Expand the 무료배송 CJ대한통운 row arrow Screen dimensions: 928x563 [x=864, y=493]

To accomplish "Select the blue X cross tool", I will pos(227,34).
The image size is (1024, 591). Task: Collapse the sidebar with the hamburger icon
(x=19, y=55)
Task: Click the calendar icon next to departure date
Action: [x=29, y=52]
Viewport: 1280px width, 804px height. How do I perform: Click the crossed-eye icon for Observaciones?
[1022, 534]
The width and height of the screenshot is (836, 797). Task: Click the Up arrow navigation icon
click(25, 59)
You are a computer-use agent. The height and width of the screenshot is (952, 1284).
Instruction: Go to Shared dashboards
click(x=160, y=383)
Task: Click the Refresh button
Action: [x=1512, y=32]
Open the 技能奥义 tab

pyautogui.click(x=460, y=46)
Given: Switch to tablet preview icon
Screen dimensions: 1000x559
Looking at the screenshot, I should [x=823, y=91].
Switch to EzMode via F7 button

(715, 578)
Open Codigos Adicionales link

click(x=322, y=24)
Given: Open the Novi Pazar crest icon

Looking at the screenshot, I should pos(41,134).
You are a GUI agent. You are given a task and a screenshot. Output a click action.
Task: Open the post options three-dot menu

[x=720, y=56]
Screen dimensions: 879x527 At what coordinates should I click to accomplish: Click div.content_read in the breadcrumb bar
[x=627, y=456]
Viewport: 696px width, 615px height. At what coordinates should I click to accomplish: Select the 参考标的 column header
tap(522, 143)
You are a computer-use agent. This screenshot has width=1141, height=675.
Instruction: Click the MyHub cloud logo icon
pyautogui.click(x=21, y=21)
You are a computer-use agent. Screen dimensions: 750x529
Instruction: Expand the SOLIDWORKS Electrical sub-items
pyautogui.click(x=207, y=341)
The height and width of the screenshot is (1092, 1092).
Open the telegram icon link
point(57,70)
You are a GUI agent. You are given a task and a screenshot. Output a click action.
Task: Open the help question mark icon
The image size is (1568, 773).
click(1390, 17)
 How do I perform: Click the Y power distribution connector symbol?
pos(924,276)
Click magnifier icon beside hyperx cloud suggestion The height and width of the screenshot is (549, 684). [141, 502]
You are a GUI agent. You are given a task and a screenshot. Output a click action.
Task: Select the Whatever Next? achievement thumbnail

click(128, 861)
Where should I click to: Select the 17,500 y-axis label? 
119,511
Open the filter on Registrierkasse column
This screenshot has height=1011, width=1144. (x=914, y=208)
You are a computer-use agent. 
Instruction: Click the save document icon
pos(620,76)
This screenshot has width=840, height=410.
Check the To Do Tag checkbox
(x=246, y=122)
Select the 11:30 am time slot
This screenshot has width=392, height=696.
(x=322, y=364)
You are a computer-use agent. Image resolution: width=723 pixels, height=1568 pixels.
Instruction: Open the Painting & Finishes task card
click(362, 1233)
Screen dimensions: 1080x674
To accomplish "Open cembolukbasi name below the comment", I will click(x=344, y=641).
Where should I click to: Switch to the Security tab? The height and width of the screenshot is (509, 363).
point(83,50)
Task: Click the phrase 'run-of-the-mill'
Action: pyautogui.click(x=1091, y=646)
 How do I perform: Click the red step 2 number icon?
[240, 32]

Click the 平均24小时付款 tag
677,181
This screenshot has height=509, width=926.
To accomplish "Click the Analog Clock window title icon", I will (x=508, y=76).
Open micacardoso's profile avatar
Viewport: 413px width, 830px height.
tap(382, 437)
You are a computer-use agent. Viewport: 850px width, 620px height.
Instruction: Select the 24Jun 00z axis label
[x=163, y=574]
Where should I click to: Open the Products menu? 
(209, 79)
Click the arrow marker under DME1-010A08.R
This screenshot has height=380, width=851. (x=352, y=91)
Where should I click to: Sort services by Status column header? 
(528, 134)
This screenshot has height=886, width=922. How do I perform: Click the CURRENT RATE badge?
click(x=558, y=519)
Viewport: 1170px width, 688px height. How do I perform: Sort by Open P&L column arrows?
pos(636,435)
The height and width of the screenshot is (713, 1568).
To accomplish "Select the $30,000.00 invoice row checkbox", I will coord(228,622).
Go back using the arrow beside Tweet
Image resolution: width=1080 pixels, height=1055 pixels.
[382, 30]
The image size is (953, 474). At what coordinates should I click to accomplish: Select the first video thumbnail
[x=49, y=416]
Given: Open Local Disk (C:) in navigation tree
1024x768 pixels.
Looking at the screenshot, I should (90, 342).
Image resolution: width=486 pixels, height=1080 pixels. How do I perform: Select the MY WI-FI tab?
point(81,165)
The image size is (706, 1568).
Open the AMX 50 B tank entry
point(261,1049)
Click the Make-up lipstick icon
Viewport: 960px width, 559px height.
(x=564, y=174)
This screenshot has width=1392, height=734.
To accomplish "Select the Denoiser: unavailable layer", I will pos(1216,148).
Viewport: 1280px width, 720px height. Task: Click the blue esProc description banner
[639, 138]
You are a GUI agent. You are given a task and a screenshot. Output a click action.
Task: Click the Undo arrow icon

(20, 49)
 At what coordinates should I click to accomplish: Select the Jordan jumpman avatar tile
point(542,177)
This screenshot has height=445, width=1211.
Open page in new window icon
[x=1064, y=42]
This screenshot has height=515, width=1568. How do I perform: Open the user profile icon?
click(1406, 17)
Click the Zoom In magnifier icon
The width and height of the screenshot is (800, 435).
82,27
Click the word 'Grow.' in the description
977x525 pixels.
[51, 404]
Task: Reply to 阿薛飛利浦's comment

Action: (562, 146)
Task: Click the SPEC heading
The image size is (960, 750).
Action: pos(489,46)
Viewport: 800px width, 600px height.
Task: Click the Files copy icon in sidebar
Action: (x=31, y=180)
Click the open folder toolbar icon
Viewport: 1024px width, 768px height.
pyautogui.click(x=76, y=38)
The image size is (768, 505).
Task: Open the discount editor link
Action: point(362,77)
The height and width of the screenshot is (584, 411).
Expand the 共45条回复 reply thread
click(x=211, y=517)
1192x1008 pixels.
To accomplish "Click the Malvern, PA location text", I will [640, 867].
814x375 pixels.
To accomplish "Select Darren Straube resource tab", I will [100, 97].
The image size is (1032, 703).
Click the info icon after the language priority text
○ ○ ○ ○ ○ ○ ○
Without altering a single word, write out the whole listing.

*EXERCISE RESULT:*
Expand the 무료배송 CJ대한통운 row arrow Screen dimensions: 928x563 [x=864, y=493]

To accomplish "Select the blue X cross tool", I will pos(227,34).
The image size is (1024, 591). Task: Collapse the sidebar with the hamburger icon
(x=19, y=55)
Task: Click the calendar icon next to departure date
Action: [x=29, y=52]
Viewport: 1280px width, 804px height. How do I perform: Click the crossed-eye icon for Observaciones?
[1022, 534]
The width and height of the screenshot is (836, 797). Task: Click the Up arrow navigation icon
click(25, 59)
You are a computer-use agent. The height and width of the screenshot is (952, 1284).
Instruction: Go to Shared dashboards
click(x=160, y=383)
Task: Click the Refresh button
Action: [x=1512, y=32]
Open the 技能奥义 tab

pyautogui.click(x=460, y=46)
Given: Switch to tablet preview icon
Screen dimensions: 1000x559
Looking at the screenshot, I should [x=823, y=91].
Switch to EzMode via F7 button

(715, 578)
Open Codigos Adicionales link

click(x=322, y=24)
Given: Open the Novi Pazar crest icon

Looking at the screenshot, I should pos(41,134).
You are a GUI agent. You are given a task and a screenshot. Output a click action.
Task: Open the post options three-dot menu

[x=720, y=56]
Screen dimensions: 879x527 At what coordinates should I click to accomplish: Click div.content_read in the breadcrumb bar
[x=627, y=456]
Viewport: 696px width, 615px height. At what coordinates should I click to accomplish: Select the 参考标的 column header
tap(522, 143)
You are a computer-use agent. This screenshot has width=1141, height=675.
Instruction: Click the MyHub cloud logo icon
pyautogui.click(x=21, y=21)
You are a computer-use agent. Screen dimensions: 750x529
Instruction: Expand the SOLIDWORKS Electrical sub-items
pyautogui.click(x=207, y=341)
The height and width of the screenshot is (1092, 1092).
Open the telegram icon link
point(57,70)
You are a GUI agent. You are given a task and a screenshot. Output a click action.
Task: Open the help question mark icon
The image size is (1568, 773).
click(1390, 17)
 How do I perform: Click the Y power distribution connector symbol?
pos(924,276)
Click magnifier icon beside hyperx cloud suggestion The height and width of the screenshot is (549, 684). [141, 502]
You are a GUI agent. You are given a task and a screenshot. Output a click action.
Task: Select the Whatever Next? achievement thumbnail

click(128, 861)
Where should I click to: Select the 17,500 y-axis label? 
119,511
Open the filter on Registrierkasse column
This screenshot has height=1011, width=1144. (x=914, y=208)
You are a computer-use agent. 
Instruction: Click the save document icon
pos(620,76)
This screenshot has width=840, height=410.
Check the To Do Tag checkbox
(x=246, y=122)
Select the 11:30 am time slot
This screenshot has width=392, height=696.
(x=322, y=364)
You are a computer-use agent. Image resolution: width=723 pixels, height=1568 pixels.
Instruction: Open the Painting & Finishes task card
click(362, 1233)
Screen dimensions: 1080x674
To accomplish "Open cembolukbasi name below the comment", I will click(x=344, y=641).
Where should I click to: Switch to the Security tab? The height and width of the screenshot is (509, 363).
point(83,50)
Task: Click the phrase 'run-of-the-mill'
Action: pyautogui.click(x=1091, y=646)
 How do I perform: Click the red step 2 number icon?
[240, 32]

Click the 平均24小时付款 tag
677,181
This screenshot has height=509, width=926.
To accomplish "Click the Analog Clock window title icon", I will (x=508, y=76).
Open micacardoso's profile avatar
Viewport: 413px width, 830px height.
tap(382, 437)
You are a computer-use agent. Viewport: 850px width, 620px height.
Instruction: Select the 24Jun 00z axis label
[x=163, y=574]
Where should I click to: Open the Products menu? 
(209, 79)
Click the arrow marker under DME1-010A08.R
This screenshot has height=380, width=851. (x=352, y=91)
Where should I click to: Sort services by Status column header? 
(528, 134)
This screenshot has height=886, width=922. How do I perform: Click the CURRENT RATE badge?
click(x=558, y=519)
Viewport: 1170px width, 688px height. How do I perform: Sort by Open P&L column arrows?
pos(636,435)
The height and width of the screenshot is (713, 1568).
To accomplish "Select the $30,000.00 invoice row checkbox", I will coord(228,622).
Go back using the arrow beside Tweet
Image resolution: width=1080 pixels, height=1055 pixels.
[382, 30]
The image size is (953, 474). At what coordinates should I click to accomplish: Select the first video thumbnail
[x=49, y=416]
Given: Open Local Disk (C:) in navigation tree
1024x768 pixels.
Looking at the screenshot, I should (90, 342).
Image resolution: width=486 pixels, height=1080 pixels. How do I perform: Select the MY WI-FI tab?
point(81,165)
The image size is (706, 1568).
Open the AMX 50 B tank entry
point(261,1049)
Click the Make-up lipstick icon
Viewport: 960px width, 559px height.
(x=564, y=174)
This screenshot has width=1392, height=734.
To accomplish "Select the Denoiser: unavailable layer", I will pos(1216,148).
Viewport: 1280px width, 720px height. Task: Click the blue esProc description banner
[639, 138]
You are a GUI agent. You are given a task and a screenshot. Output a click action.
Task: Click the Undo arrow icon

(20, 49)
 At what coordinates should I click to accomplish: Select the Jordan jumpman avatar tile
point(542,177)
This screenshot has height=445, width=1211.
Open page in new window icon
[x=1064, y=42]
This screenshot has height=515, width=1568. How do I perform: Open the user profile icon?
click(1406, 17)
Click the Zoom In magnifier icon
The width and height of the screenshot is (800, 435).
82,27
Click the word 'Grow.' in the description
977x525 pixels.
[51, 404]
Task: Reply to 阿薛飛利浦's comment

Action: (562, 146)
Task: Click the SPEC heading
The image size is (960, 750).
Action: pos(489,46)
Viewport: 800px width, 600px height.
Task: Click the Files copy icon in sidebar
Action: (x=31, y=180)
Click the open folder toolbar icon
Viewport: 1024px width, 768px height.
pyautogui.click(x=76, y=38)
The image size is (768, 505).
Task: Open the discount editor link
Action: point(362,77)
The height and width of the screenshot is (584, 411).
Expand the 共45条回复 reply thread
click(x=211, y=517)
1192x1008 pixels.
To accomplish "Click the Malvern, PA location text", I will [640, 867].
814x375 pixels.
To accomplish "Select Darren Straube resource tab", I will [100, 97].
The image size is (1032, 703).
Click the info icon after the language priority text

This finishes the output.